Each record is to be reproduced verbatim.

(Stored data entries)

____________________

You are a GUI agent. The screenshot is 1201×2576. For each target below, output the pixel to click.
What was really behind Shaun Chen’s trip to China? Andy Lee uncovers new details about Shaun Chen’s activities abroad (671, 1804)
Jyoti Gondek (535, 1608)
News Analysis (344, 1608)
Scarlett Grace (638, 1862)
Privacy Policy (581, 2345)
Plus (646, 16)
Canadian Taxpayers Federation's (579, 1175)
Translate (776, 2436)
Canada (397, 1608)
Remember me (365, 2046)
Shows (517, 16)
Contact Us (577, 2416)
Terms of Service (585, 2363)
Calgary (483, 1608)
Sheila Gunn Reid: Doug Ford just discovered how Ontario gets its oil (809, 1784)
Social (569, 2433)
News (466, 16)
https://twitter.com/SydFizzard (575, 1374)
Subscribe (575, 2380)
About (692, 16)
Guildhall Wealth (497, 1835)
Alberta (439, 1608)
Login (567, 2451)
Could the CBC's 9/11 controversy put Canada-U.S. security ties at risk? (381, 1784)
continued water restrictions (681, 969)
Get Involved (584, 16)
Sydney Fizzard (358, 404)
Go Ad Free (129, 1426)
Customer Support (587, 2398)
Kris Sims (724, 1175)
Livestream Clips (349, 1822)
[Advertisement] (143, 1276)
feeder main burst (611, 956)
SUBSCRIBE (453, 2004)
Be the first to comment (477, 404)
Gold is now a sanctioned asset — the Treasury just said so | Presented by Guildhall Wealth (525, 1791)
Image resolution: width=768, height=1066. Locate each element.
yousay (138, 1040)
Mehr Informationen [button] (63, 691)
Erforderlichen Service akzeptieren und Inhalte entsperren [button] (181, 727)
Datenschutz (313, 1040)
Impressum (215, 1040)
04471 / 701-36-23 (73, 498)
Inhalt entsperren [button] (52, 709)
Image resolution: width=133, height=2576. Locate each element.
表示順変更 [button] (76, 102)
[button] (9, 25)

____________________

SOLUTION TO THE PROBLEM:
You are a GUI agent. The screenshot is 1201×2576. For each target below, output the pixel to click.
What was really behind Shaun Chen’s trip to China? Andy Lee uncovers new details about Shaun Chen’s activities abroad (671, 1804)
Jyoti Gondek (535, 1608)
News Analysis (344, 1608)
Scarlett Grace (638, 1862)
Privacy Policy (581, 2345)
Plus (646, 16)
Canadian Taxpayers Federation's (579, 1175)
Translate (776, 2436)
Canada (397, 1608)
Remember me (365, 2046)
Shows (517, 16)
Contact Us (577, 2416)
Terms of Service (585, 2363)
Calgary (483, 1608)
Sheila Gunn Reid: Doug Ford just discovered how Ontario gets its oil (809, 1784)
Social (569, 2433)
News (466, 16)
https://twitter.com/SydFizzard (575, 1374)
Subscribe (575, 2380)
About (692, 16)
Guildhall Wealth (497, 1835)
Alberta (439, 1608)
Login (567, 2451)
Could the CBC's 9/11 controversy put Canada-U.S. security ties at risk? (381, 1784)
continued water restrictions (681, 969)
Get Involved (584, 16)
Sydney Fizzard (358, 404)
Go Ad Free (129, 1426)
Customer Support (587, 2398)
Kris Sims (724, 1175)
Livestream Clips (349, 1822)
[Advertisement] (143, 1276)
feeder main burst (611, 956)
SUBSCRIBE (453, 2004)
Be the first to comment (477, 404)
Gold is now a sanctioned asset — the Treasury just said so | Presented by Guildhall Wealth (525, 1791)
Image resolution: width=768, height=1066. Locate each element.
yousay (138, 1040)
Mehr Informationen [button] (63, 691)
Erforderlichen Service akzeptieren und Inhalte entsperren [button] (181, 727)
Datenschutz (313, 1040)
Impressum (215, 1040)
04471 / 701-36-23 (73, 498)
Inhalt entsperren [button] (52, 709)
Image resolution: width=133, height=2576. Locate each element.
表示順変更 [button] (76, 102)
[button] (9, 25)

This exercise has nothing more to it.